Referências Bibliográficas

1- GREENWAY, W.; SCAYSBROOK, T.; WHATLEY, F.R. The composition and plant origins of propolis: a report of work at Oxford. Bee World, v.71, p.107-118, 1990.
2- GHISALBERTI, E.L. Propolis; A review. Bee World, v.60, p.59-84, 1979.
3- BANKOVA, V.; POPOV, S. MAREKOV, N.L. Isopentenyl cinnamates from poplar buds and propolis. Phytochemistry, v.28, p.871-873, 1989.
4- PARK, Y.K; KOO, M.H.; IKEGAKI, M.; CURY, J.A; ROSALEN, P.L.; ABREU, J.A.S. Antimicrobial activity of propolis on oral microorganisms. Cur. Microbiol., v.34, p.24-28, 1998.
5- PARK, Y.K. & IKEGAKI, M. Preparation of water and ethanolic extracts of propolis and evaluation of the preparation. Biosci. Biotechnol. Biochem., 62(11), 2230-2232, 1998.
6- BANKOVA, V.; CHRISTOV, R.; STOEV, G.; POPOV, J. Determination of fenolic from propolis by capillary gas chromatography. J. Chromatogr., v.607, p.150-153, 1992.
7- PARK, Y.K; KOO, M.H.; IKEGAKI, M.; CONTADO, J.L. Comparison of the flavonoid aglycone contents of Apis mellifera propolis from various regions of Brazil. Arq. Biol. Tecnol., v.40, p.97-106, 1997.
8- KOO, M.H.; PARK, Y.K. Investigation of flavonoid aglycones in propolis collected by two different varieties of bees in the same region. Biosci. Biotech. Biochem., v.61, p.367-369, 1997.
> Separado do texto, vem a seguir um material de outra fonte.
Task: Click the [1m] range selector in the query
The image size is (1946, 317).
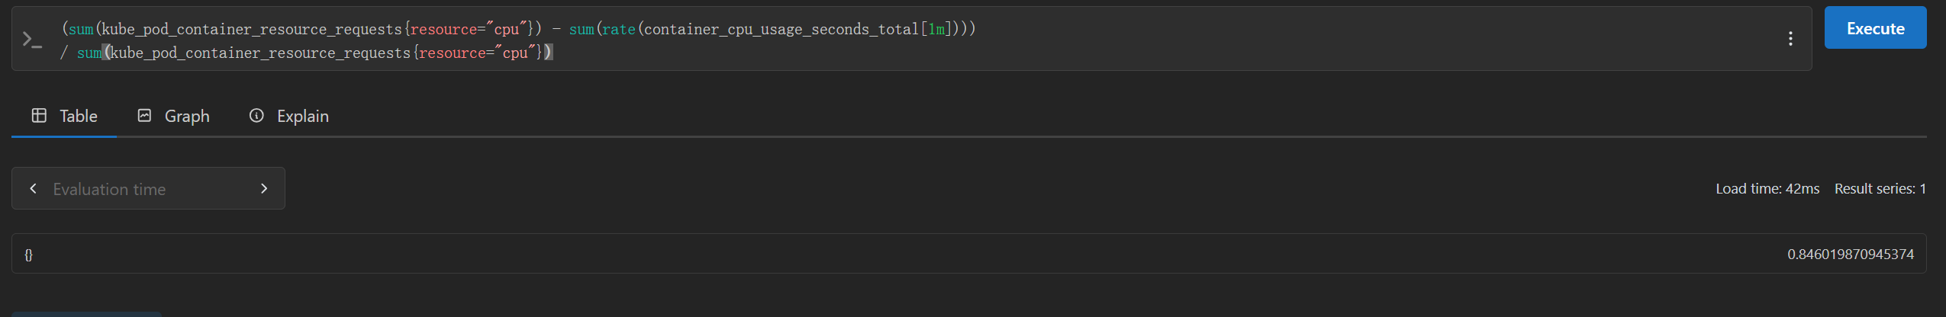Action: click(936, 29)
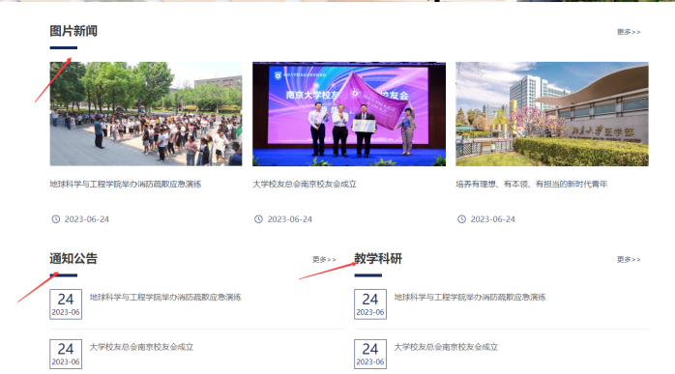Screen dimensions: 675x374
Task: Open 地球科学与工程学院 news title under first photo
Action: pyautogui.click(x=126, y=185)
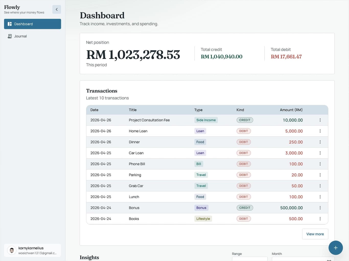Click the Travel badge on the Parking row

pyautogui.click(x=201, y=175)
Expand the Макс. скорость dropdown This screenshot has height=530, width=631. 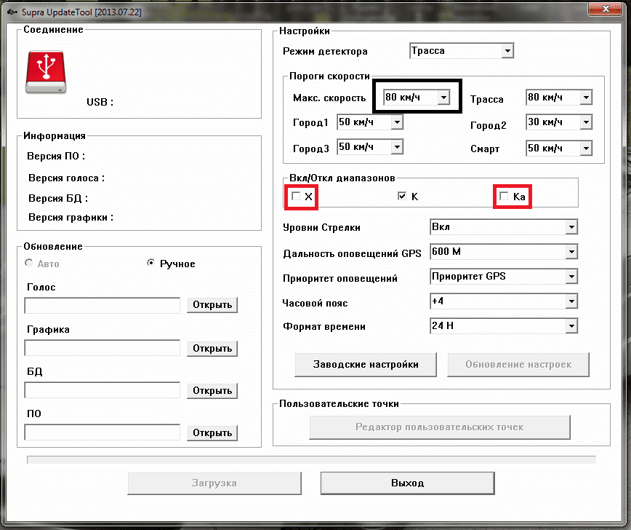tap(443, 98)
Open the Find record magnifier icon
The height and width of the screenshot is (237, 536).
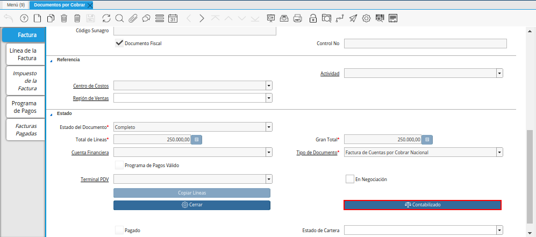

9- RUBINSTEIN, L. V.; SHOEMAKER, R. H.; PAUL, K. D.; SIMON, R. M.; TOSINI, S.; SHEKAN, P.; SCUDIERO, D. A. MONKS, A.; BOYD, M. R. Comparison of in vitro anticancer-drug-screening data generated with a tetrazolium assay versus a protein assay against a diverse panel of human tumor-cell lines. J. Natl. Cancer Inst., 82, 1113-1118, 1990.
10 -CHEN, D.F.; ZHANG, S. X.; CHEN, K.; ZHOU, B. N.; WANG, P.; COSENTINO, M.; & LEE, K. H. Two new lignans, interiotherins A and B, as anti-HIV principles from Kadsura interior. J. Nat. Prod., 59, 1066-1068, 1996.